Rully started his construction work since he was 19 after his father went missing during the typhoon Sendong in 2011 that ravaged more than a thousand lives and damaged properties among riverbank residents in the city.
With his father missing, the family’s survival compelled Rully to takeover his father’s responsibilities.
Rully taught his cousin, John Rey Plazos, 17, the ropes of construction labor. John also lost his mother during Sendong. Both of them are now residents of Calaanan relocation site. They used to live in Balulang before Sendong struck.
John is a minor yet he has to work to help his family. “Ani gyud ni karun, lisud kaayo ang kinabuhi, kinahanglan mulihok gyud ta (This is it. Life is difficult and we need to do something),” he said while thrusting his shovel in the soil.
Labor only contracting
Beth, a saleslady at one of the grocery stores in Cogon market, works eight hours a day, seven days a week. And yet she has remained under the contractual scheme. Her employer renews her contract every six months.

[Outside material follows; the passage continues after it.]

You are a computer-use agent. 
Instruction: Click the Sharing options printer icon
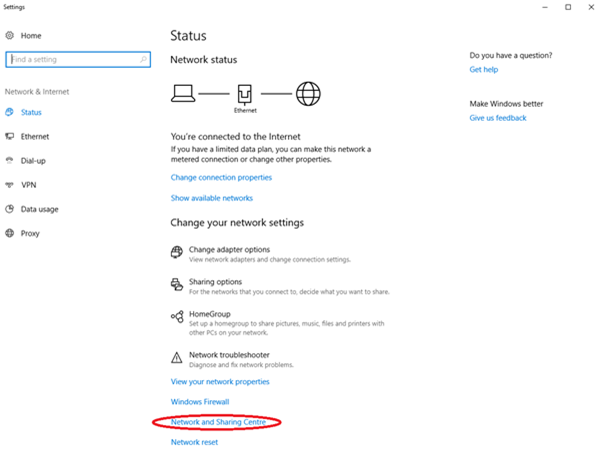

For her to become a regular employee is uncertain. Fortunately, she is single and receives P306 per day, the minimum wage in the region. The pay, she said, is enough for her everyday living. Monthly contributions for PhilHealth, SSS and Pag-Ibig and other benefits are slashed from her pay.
She had been hearing rumors of wage increases, but until today it hasn’t been reflected on her pay slip, thus losing hope for it to ever happen.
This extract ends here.